Records on locating elements on screens:
----

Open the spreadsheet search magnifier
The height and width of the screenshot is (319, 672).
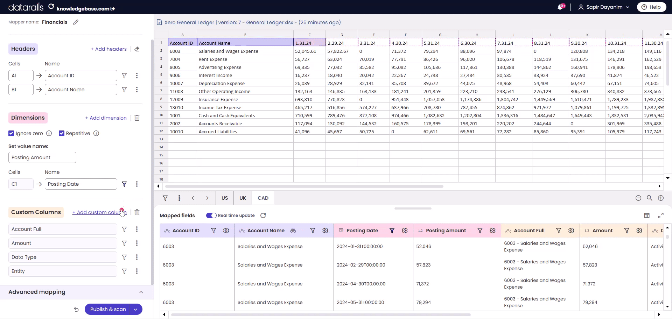coord(650,198)
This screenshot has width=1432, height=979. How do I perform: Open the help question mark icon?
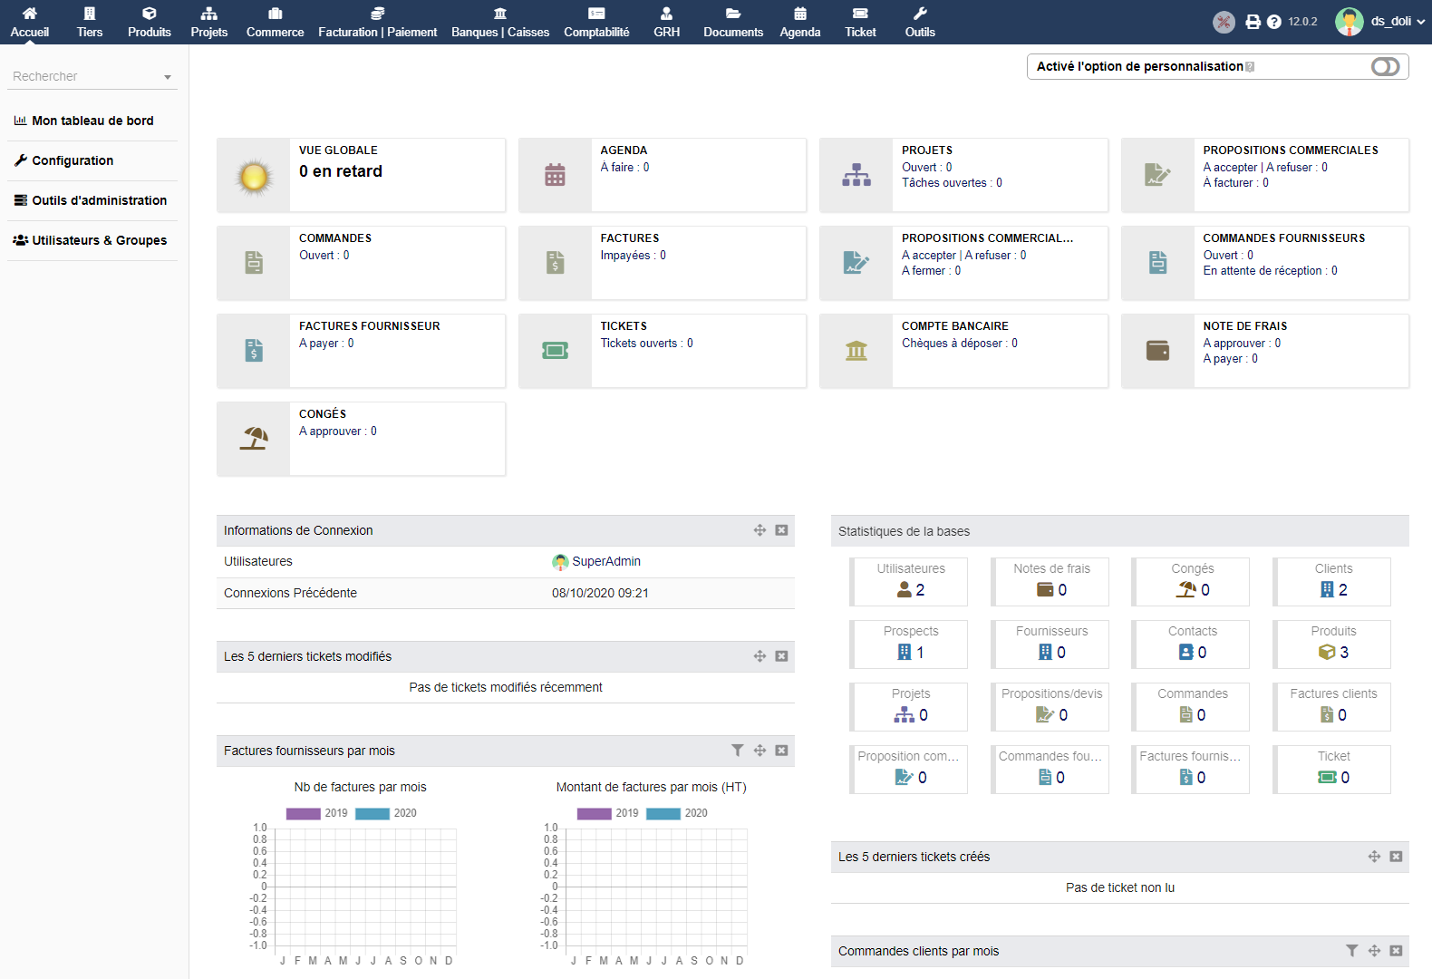coord(1273,22)
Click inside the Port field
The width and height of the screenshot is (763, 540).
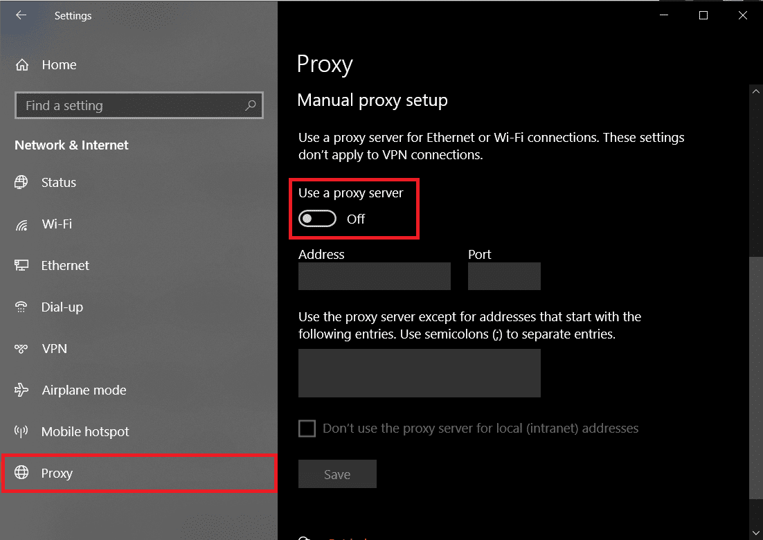504,276
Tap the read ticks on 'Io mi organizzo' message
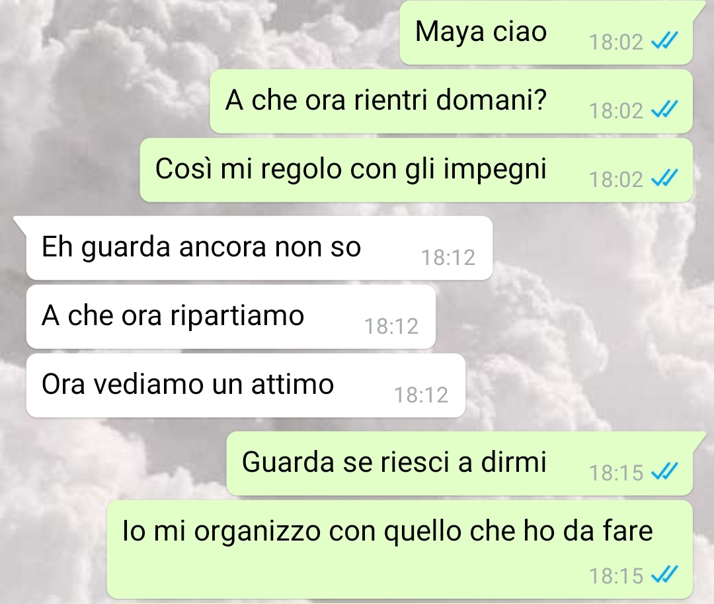714x604 pixels. click(x=665, y=575)
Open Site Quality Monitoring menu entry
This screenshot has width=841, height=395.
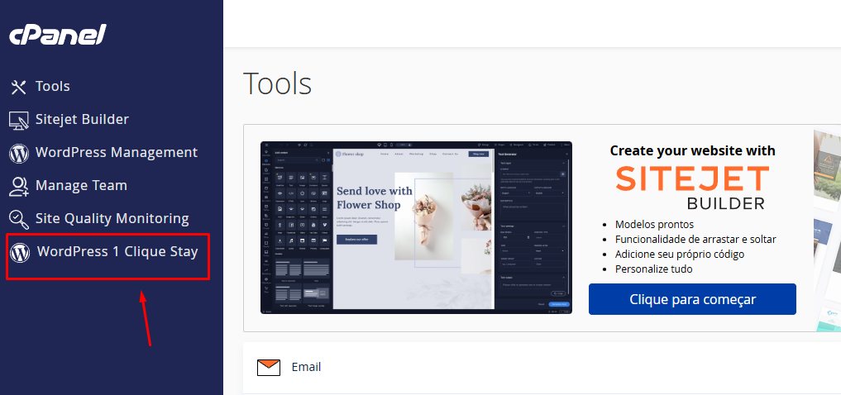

----

[WORK INSTRUCTIONS]
Please convert every line of the material above into a numbered list, skipping blank lines and leaving the pictures out of your answer.

[EXPECTED OUTPUT]
1. Open the spreadsheet search magnifier
2. The height and width of the screenshot is (319, 672).
3. coord(650,198)
4. This screenshot has width=1432, height=979. How do I perform: Open the help question mark icon?
5. coord(1273,22)
6. Click inside the Port field
7. The width and height of the screenshot is (763, 540).
8. 504,276
9. Tap the read ticks on 'Io mi organizzo' message
10. 714x604 pixels. click(x=665, y=575)
11. Open Site Quality Monitoring menu entry
12. This screenshot has width=841, height=395.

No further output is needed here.